(Pixel coordinate grounding data)
++++++++++

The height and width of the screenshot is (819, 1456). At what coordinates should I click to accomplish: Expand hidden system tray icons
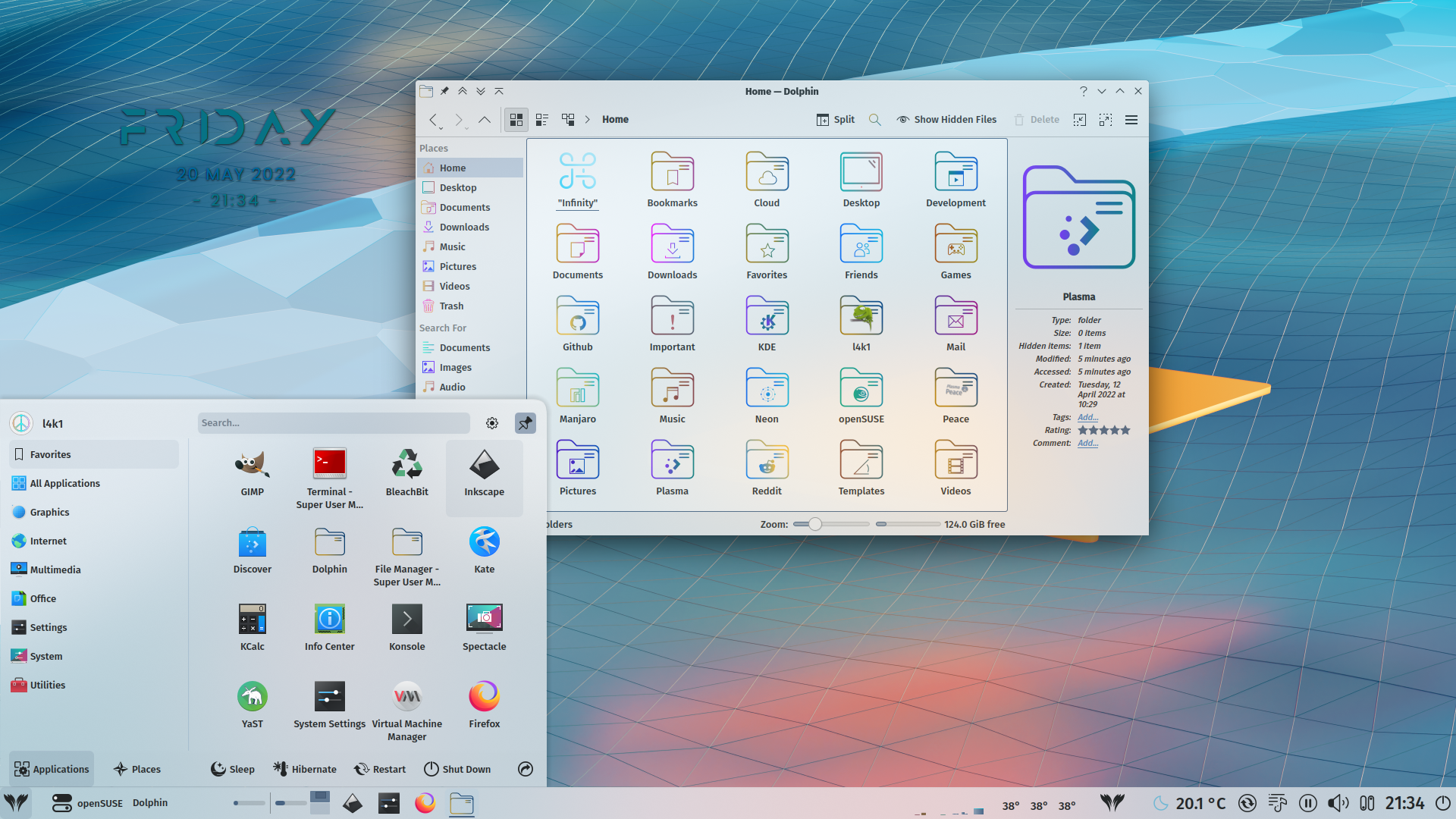click(1112, 802)
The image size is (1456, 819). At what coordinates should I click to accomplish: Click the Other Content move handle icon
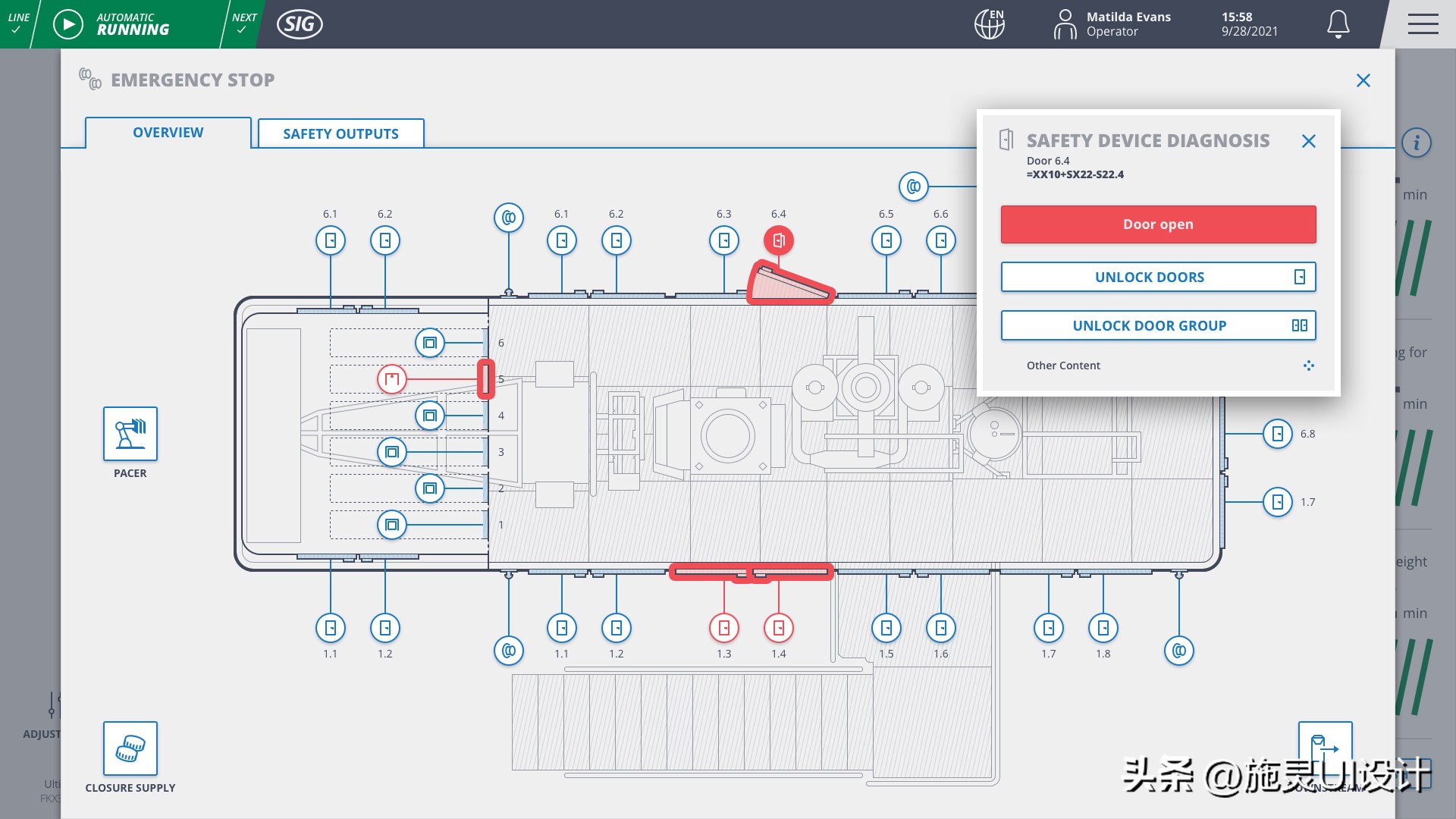coord(1309,366)
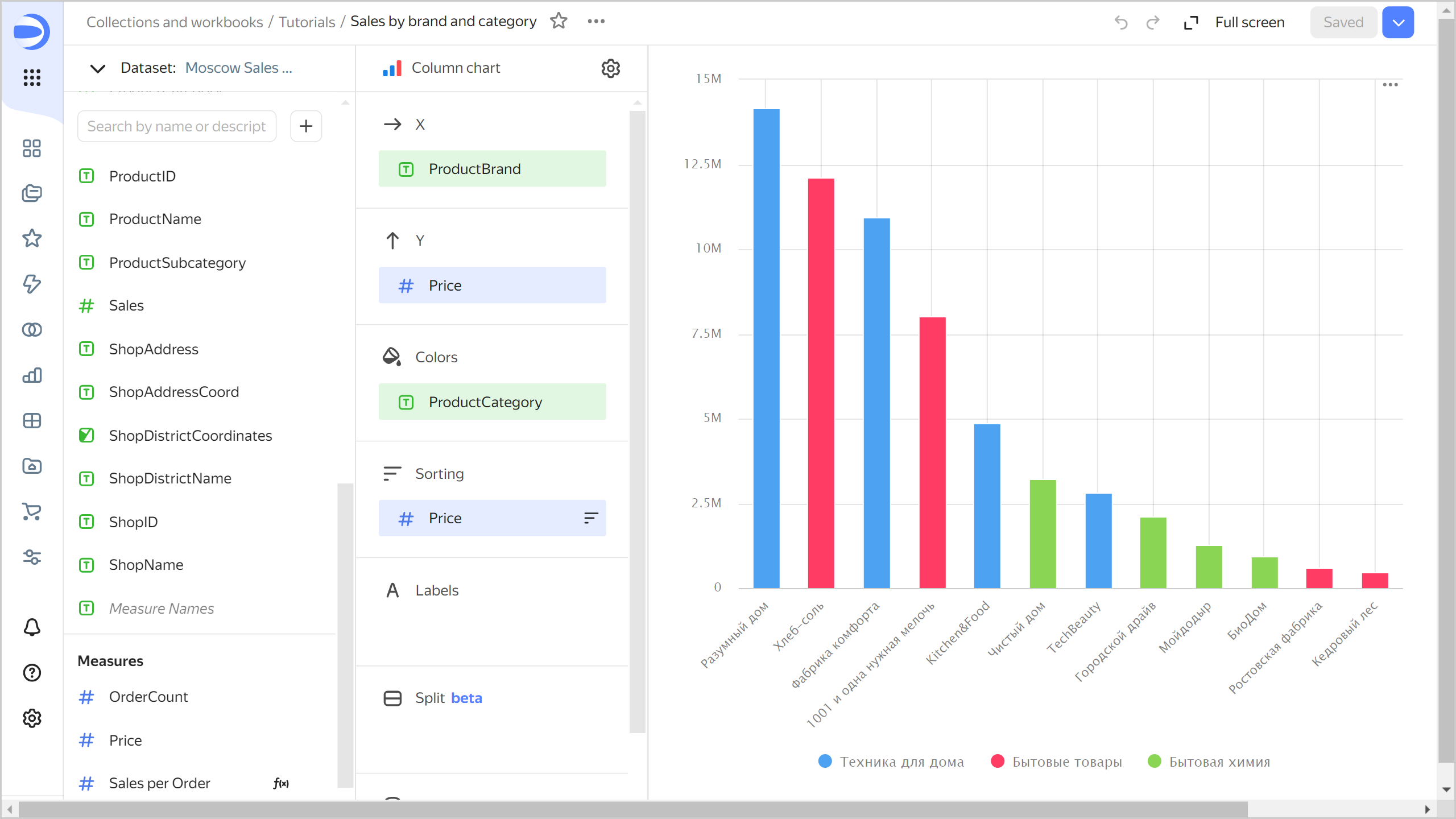The image size is (1456, 819).
Task: Toggle Бытовые товары red legend swatch
Action: click(x=998, y=761)
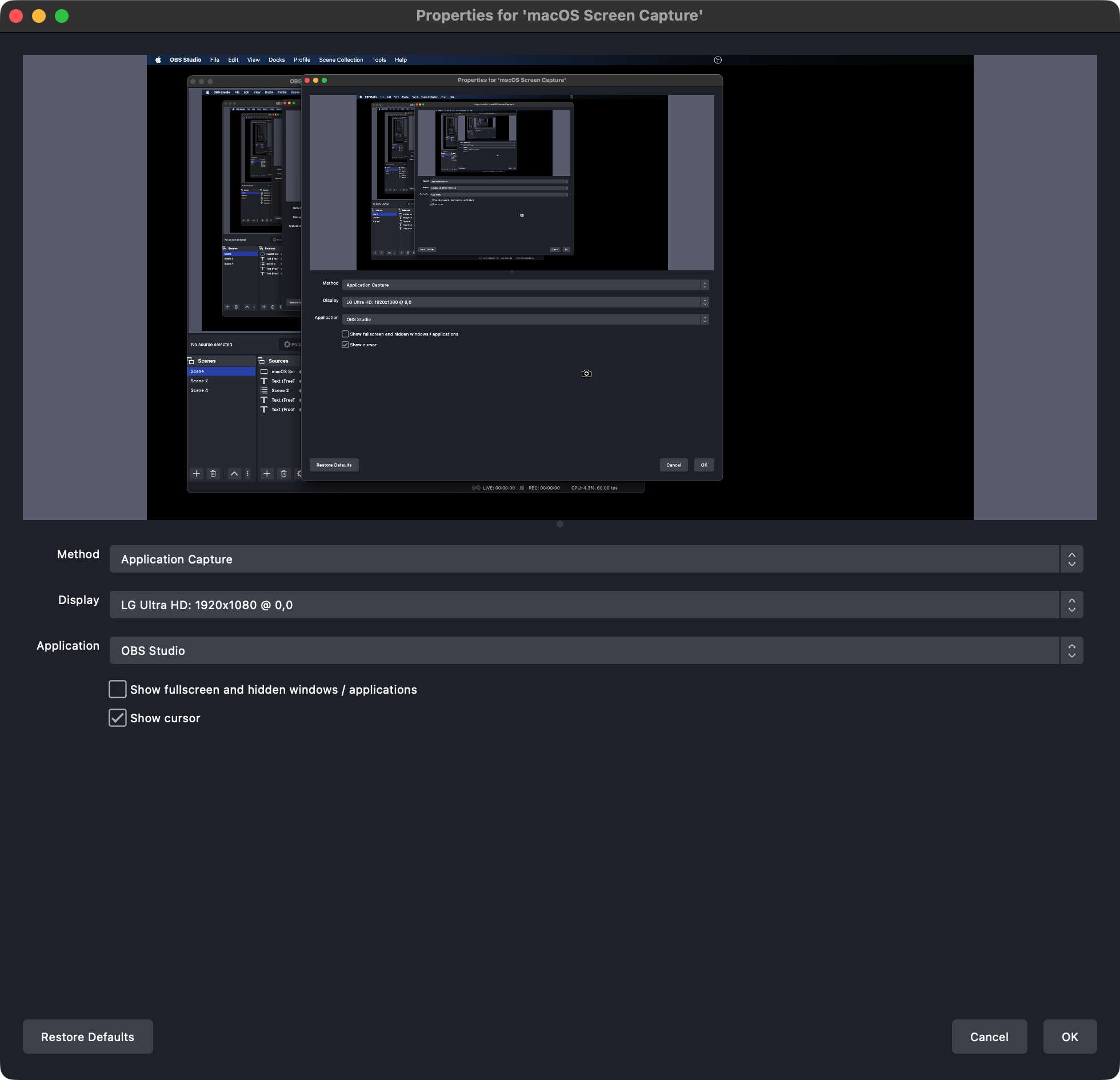This screenshot has width=1120, height=1080.
Task: Click Scene Collection in the previewed menu bar
Action: pos(341,59)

++++++++++

- _REQUIRED ACTION_: With the images left out, set down each record exactly as it appears.

- _ANSWER SECTION_:
The height and width of the screenshot is (819, 1456). At what coordinates should I click to accomplish: Expand hidden system tray icons
click(1112, 802)
The image size is (1456, 819). At what coordinates should I click to accomplish: Click the Other Content move handle icon
coord(1309,366)
The image size is (1456, 819).
Task: Toggle Бытовые товары red legend swatch
Action: click(x=998, y=761)
This screenshot has width=1120, height=1080.
Task: Click Scene Collection in the previewed menu bar
Action: pos(341,59)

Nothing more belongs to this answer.